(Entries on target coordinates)
····················

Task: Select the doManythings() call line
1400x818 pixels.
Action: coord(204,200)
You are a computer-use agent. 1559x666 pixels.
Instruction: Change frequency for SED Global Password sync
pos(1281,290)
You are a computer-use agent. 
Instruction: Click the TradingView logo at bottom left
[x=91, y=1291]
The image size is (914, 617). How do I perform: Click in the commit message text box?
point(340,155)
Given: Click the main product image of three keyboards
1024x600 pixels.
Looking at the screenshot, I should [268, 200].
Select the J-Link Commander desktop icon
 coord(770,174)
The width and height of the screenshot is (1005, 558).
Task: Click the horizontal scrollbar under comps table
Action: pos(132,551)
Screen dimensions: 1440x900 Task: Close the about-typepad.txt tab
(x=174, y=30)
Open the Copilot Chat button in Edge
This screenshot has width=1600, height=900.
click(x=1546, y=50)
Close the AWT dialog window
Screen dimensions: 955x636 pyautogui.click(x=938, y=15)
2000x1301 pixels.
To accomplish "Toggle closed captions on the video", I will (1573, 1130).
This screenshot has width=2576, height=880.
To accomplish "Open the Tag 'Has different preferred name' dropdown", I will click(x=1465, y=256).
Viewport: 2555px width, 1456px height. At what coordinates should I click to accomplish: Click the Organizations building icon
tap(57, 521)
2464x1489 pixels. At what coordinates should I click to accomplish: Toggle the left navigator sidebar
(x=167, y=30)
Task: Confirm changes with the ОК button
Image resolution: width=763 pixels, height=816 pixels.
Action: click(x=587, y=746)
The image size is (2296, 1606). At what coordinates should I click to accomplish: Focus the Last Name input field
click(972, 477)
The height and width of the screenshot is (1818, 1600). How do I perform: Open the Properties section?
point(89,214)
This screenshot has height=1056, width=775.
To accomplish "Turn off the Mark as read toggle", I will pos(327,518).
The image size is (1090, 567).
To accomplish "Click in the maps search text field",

····················

Exercise prompt
Recast all of the records above as a JSON list of strings, with one string for each line and no blank lines.

Response
[
  "Task: Select the doManythings() call line",
  "1400x818 pixels.",
  "Action: coord(204,200)",
  "You are a computer-use agent. 1559x666 pixels.",
  "Instruction: Change frequency for SED Global Password sync",
  "pos(1281,290)",
  "You are a computer-use agent. ",
  "Instruction: Click the TradingView logo at bottom left",
  "[x=91, y=1291]",
  "The image size is (914, 617). How do I perform: Click in the commit message text box?",
  "point(340,155)",
  "Given: Click the main product image of three keyboards",
  "1024x600 pixels.",
  "Looking at the screenshot, I should [268, 200].",
  "Select the J-Link Commander desktop icon",
  " coord(770,174)",
  "The width and height of the screenshot is (1005, 558).",
  "Task: Click the horizontal scrollbar under comps table",
  "Action: pos(132,551)",
  "Screen dimensions: 1440x900 Task: Close the about-typepad.txt tab",
  "(x=174, y=30)",
  "Open the Copilot Chat button in Edge",
  "This screenshot has width=1600, height=900.",
  "click(x=1546, y=50)",
  "Close the AWT dialog window",
  "Screen dimensions: 955x636 pyautogui.click(x=938, y=15)",
  "2000x1301 pixels.",
  "To accomplish \"Toggle closed captions on the video\", I will (1573, 1130).",
  "This screenshot has width=2576, height=880.",
  "To accomplish \"Open the Tag 'Has different preferred name' dropdown\", I will click(x=1465, y=256).",
  "Viewport: 2555px width, 1456px height. At what coordinates should I click to accomplish: Click the Organizations building icon",
  "tap(57, 521)",
  "2464x1489 pixels. At what coordinates should I click to accomplish: Toggle the left navigator sidebar",
  "(x=167, y=30)",
  "Task: Confirm changes with the ОК button",
  "Image resolution: width=763 pixels, height=816 pixels.",
  "Action: click(x=587, y=746)",
  "The image size is (2296, 1606). At what coordinates should I click to accomplish: Focus the Last Name input field",
  "click(972, 477)",
  "The height and width of the screenshot is (1818, 1600). How do I perform: Open the Properties section?",
  "point(89,214)",
  "This screenshot has height=1056, width=775.",
  "To accomplish \"Turn off the Mark as read toggle\", I will pos(327,518).",
  "The image size is (1090, 567).",
  "To accomplish \"Click in the maps search text field\","
]